== FRAGMENT ==
Gestolen beenderen – Stadsarchief Delft
Dirk van Dien, Linoleumsnede van de achterzijde van de Lijm- en Gelatinefabriek, 1982 (TMS 3481)

Dirk van Dien, Linoleumsnede van de achterzijde van de Lijm- en Gelatinefabriek, 1982 (TMS 3481)

9 mei 2024:

Gestolen beenderen

276 kilo beenderen. Dat is de buit van een paar Delftenaren die op 14 januari 1901 in één van de treinwagons klimmen waar deze onmisbare grondstof voor de Lijm- en Gelatinefabriek klaarligt om gelost te worden. Zo’n omvangrijke diefstal is lastig geheim te houden, zeker als de daders hun verdiensten diezelfde dag nog in de kroeg spenderen. Hoe de politie de zaak oplost, staat tot in detail in het proces-verbaal, een rijke bron waarvan het Stadsarchief een complete reeks bezit van 1900 tot 1941.

De diefstal zelf wordt opvallend genoeg niet opgemerkt. De Lijm- en Gelatinefabriek verwerkt zoveel beenderen dat het ontbreken van een paar zakken niet opvalt. De politie komt de dader bij toeval op het spoor. Op 14 januari wordt Jozephus Anthonius Wittenberg gearresteerd wegens openbare dronkenschap. Hij mag enkele uren later weer gaan, maar politieagenten Leendert van Bemmel en Cornelis Luyendijk ruiken onraad als blijkt dat hij 4,56 gulden bij zich heeft, een uitzonderlijk hoog bedrag voor de werkloze Wittenberg.
===
== BRONMATERIAAL ==
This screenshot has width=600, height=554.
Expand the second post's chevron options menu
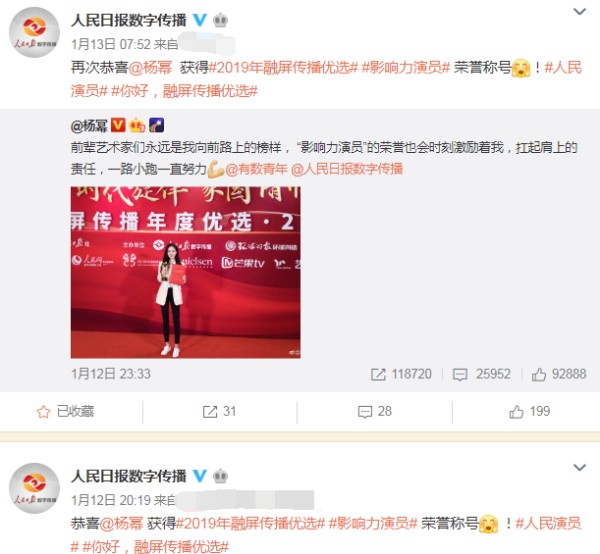(x=580, y=467)
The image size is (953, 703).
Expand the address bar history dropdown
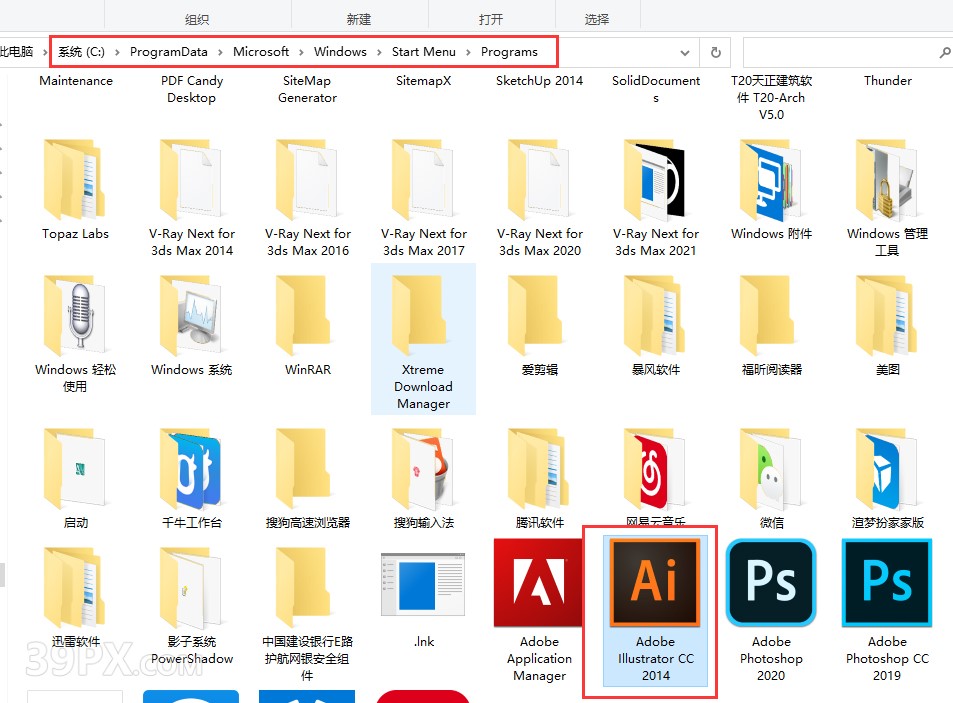pyautogui.click(x=684, y=51)
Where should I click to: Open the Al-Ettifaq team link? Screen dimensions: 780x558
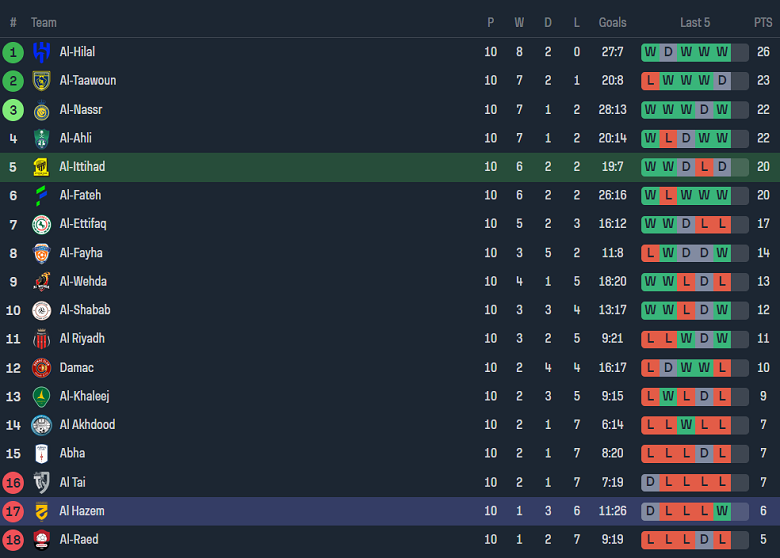tap(82, 224)
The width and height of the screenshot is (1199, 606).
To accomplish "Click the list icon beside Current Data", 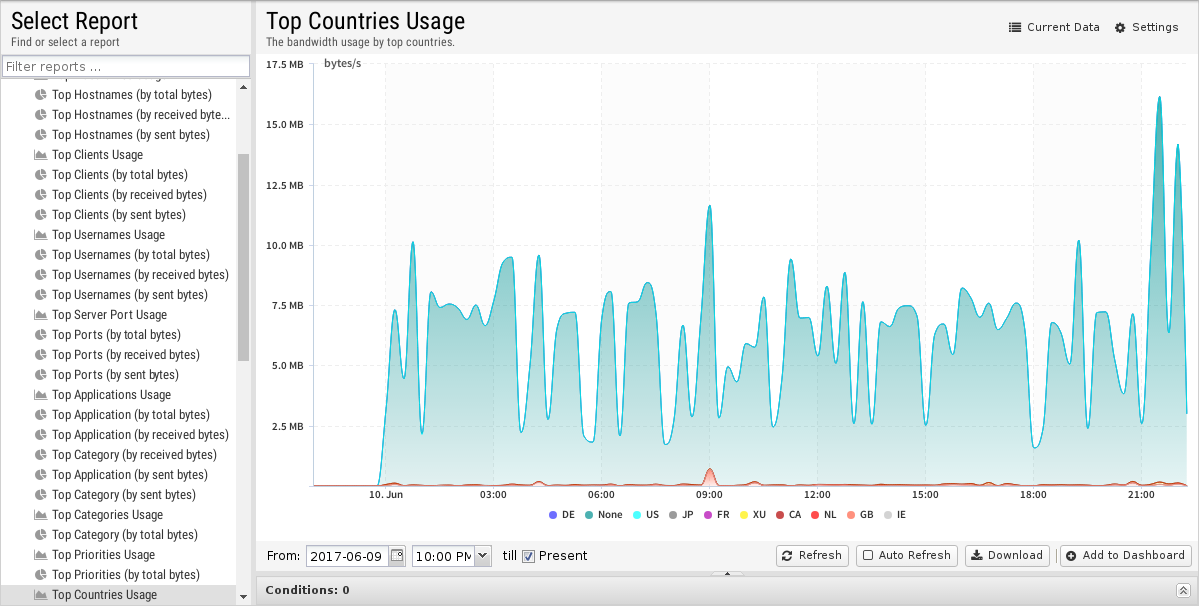I will pyautogui.click(x=1015, y=28).
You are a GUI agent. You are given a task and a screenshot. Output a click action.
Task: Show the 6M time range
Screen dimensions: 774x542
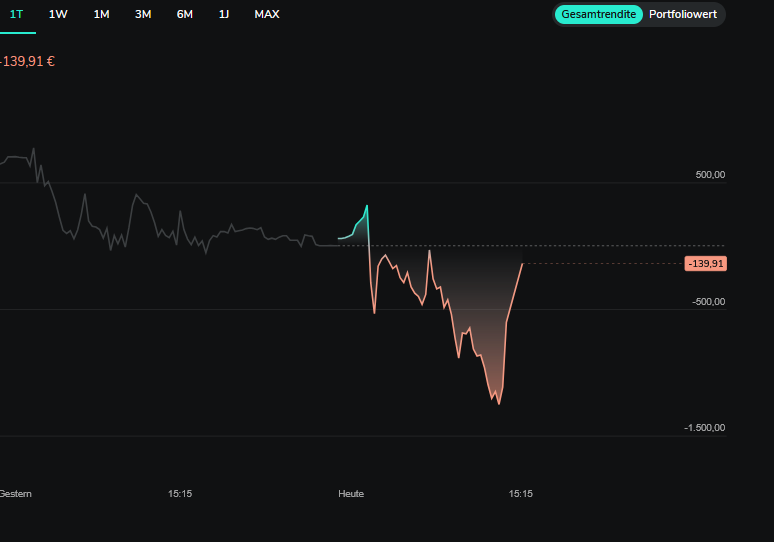pyautogui.click(x=185, y=14)
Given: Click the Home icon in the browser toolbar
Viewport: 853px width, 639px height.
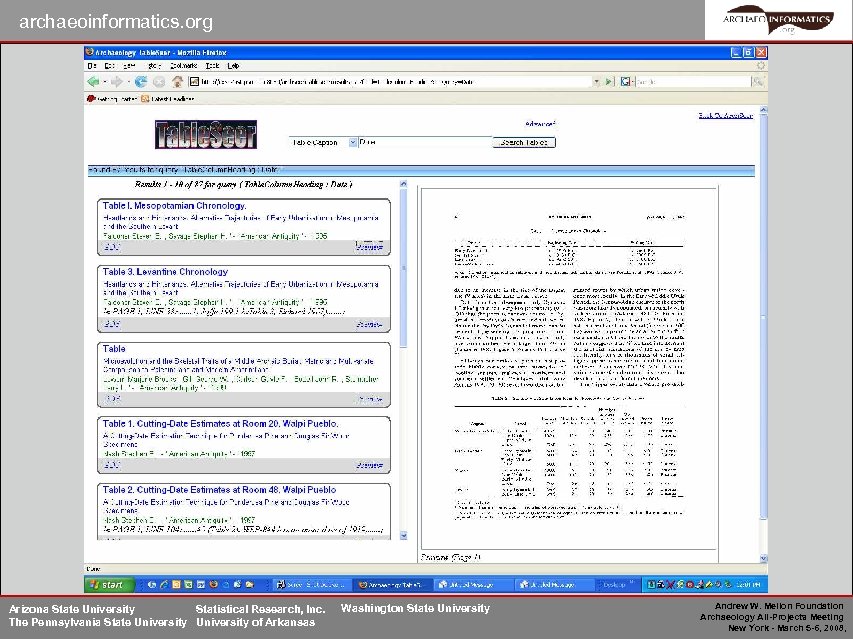Looking at the screenshot, I should (178, 81).
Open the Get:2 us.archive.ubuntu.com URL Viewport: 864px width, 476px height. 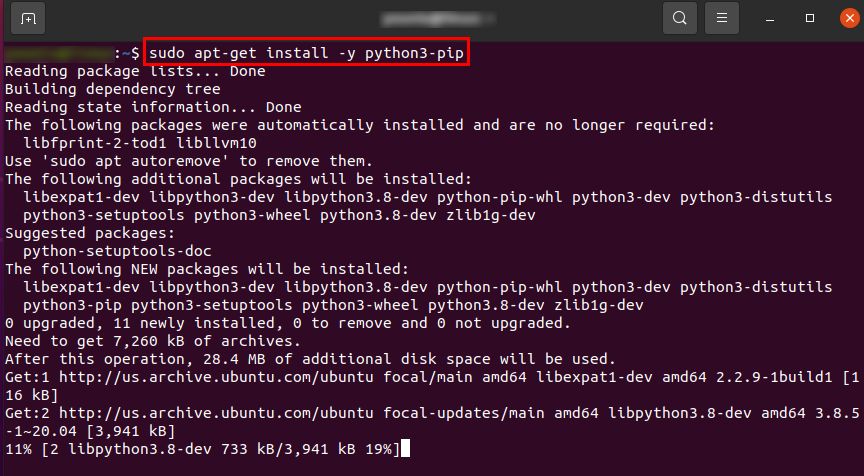[216, 413]
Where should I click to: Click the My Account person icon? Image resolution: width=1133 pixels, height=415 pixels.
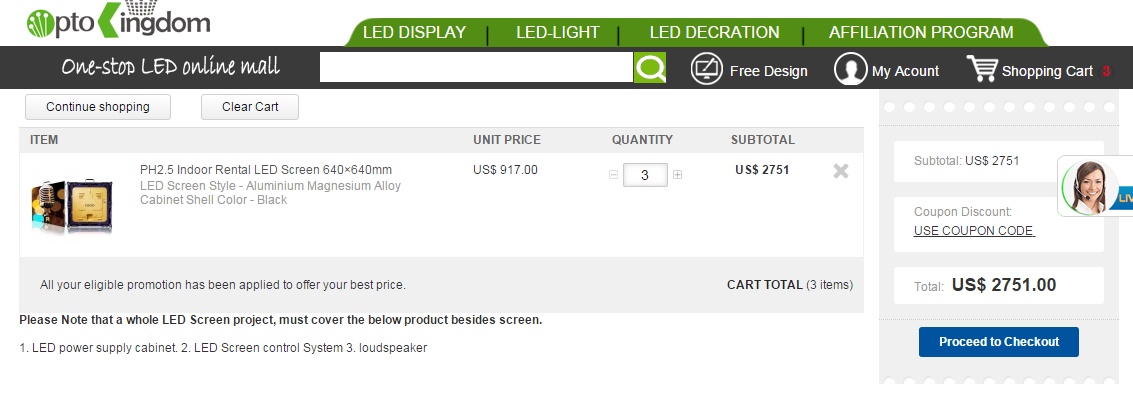coord(850,70)
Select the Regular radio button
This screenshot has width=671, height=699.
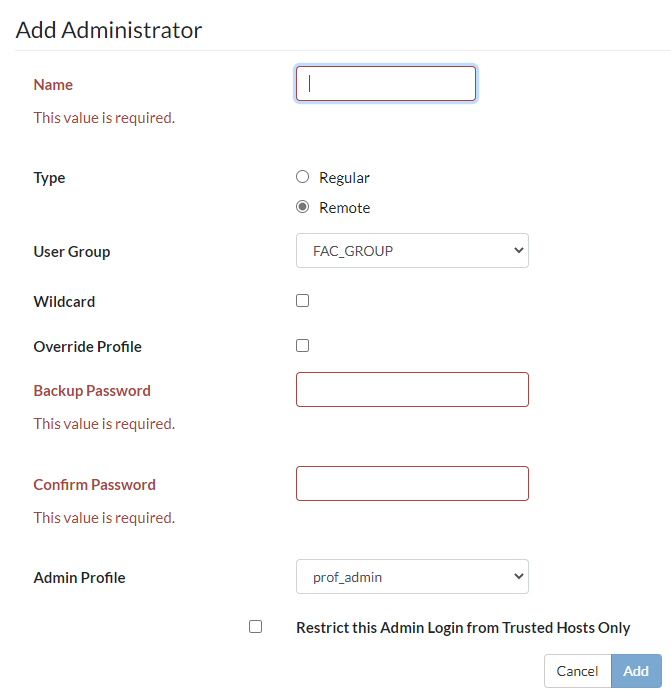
===
# [OPDRACHTEN EN OEFENINGEN]
A. Geef uit het fragment over de gestolen beenderen letterlijk het gedeelte weer van "Gestolen beenderen –" tot en met "1900 tot 1941.".
B. Pak de tekst over de gestolen beenderen weer op en zet deze voort vanaf de laatste getoonde zin.

# [UITWERKINGEN]
A.
Gestolen beenderen – Stadsarchief Delft
Dirk van Dien, Linoleumsnede van de achterzijde van de Lijm- en Gelatinefabriek, 1982 (TMS 3481)

Dirk van Dien, Linoleumsnede van de achterzijde van de Lijm- en Gelatinefabriek, 1982 (TMS 3481)

9 mei 2024:

Gestolen beenderen

276 kilo beenderen. Dat is de buit van een paar Delftenaren die op 14 januari 1901 in één van de treinwagons klimmen waar deze onmisbare grondstof voor de Lijm- en Gelatinefabriek klaarligt om gelost te worden. Zo’n omvangrijke diefstal is lastig geheim te houden, zeker als de daders hun verdiensten diezelfde dag nog in de kroeg spenderen. Hoe de politie de zaak oplost, staat tot in detail in het proces-verbaal, een rijke bron waarvan het Stadsarchief een complete reeks bezit van 1900 tot 1941.

B.
Navraag leert dat Wittenberg die dag met een aantal andere mannen bij verschillende opkopers is geweest om beenderen te verkopen. Koopman Cornelis Verbeek in de Kethelstraat verklaart dat hij de situatie verdacht vond en niets gekocht heeft. Louis Blom op het Achterom heeft wel zaken met Wittenberg gedaan. Hij heeft 150 kilo beenderen overgenomen voor 2,14 gulden. Zowel Wittenberg als een aantal handlangers worden nu opgepakt en aan de tand gevoeld. Opvallend detail: Wittenberg wordt wederom in beschonken toestand in de kroeg aangetroffen, met nog maar 3,03 gulden op zak.

De mannen geven vrijwel gelijkluidende verklaringen, waaruit blijkt dat koopman Verbeek ook niet zuiver op de graat is. Hij koopt ’s morgens wel degelijk 126 kilo beenderen van Wittenberg. Pas als deze met nog een partij komt aanzetten, houdt Verbeek de boot af. Dat hij doorheeft dat de zaak stinkt, blijkt wel uit zijn snelle actie: de eerste partij beenderen heeft hij inmiddels al verkocht – aan de gedupeerde Lijm- en Gelatinefabriek wel te verstaan.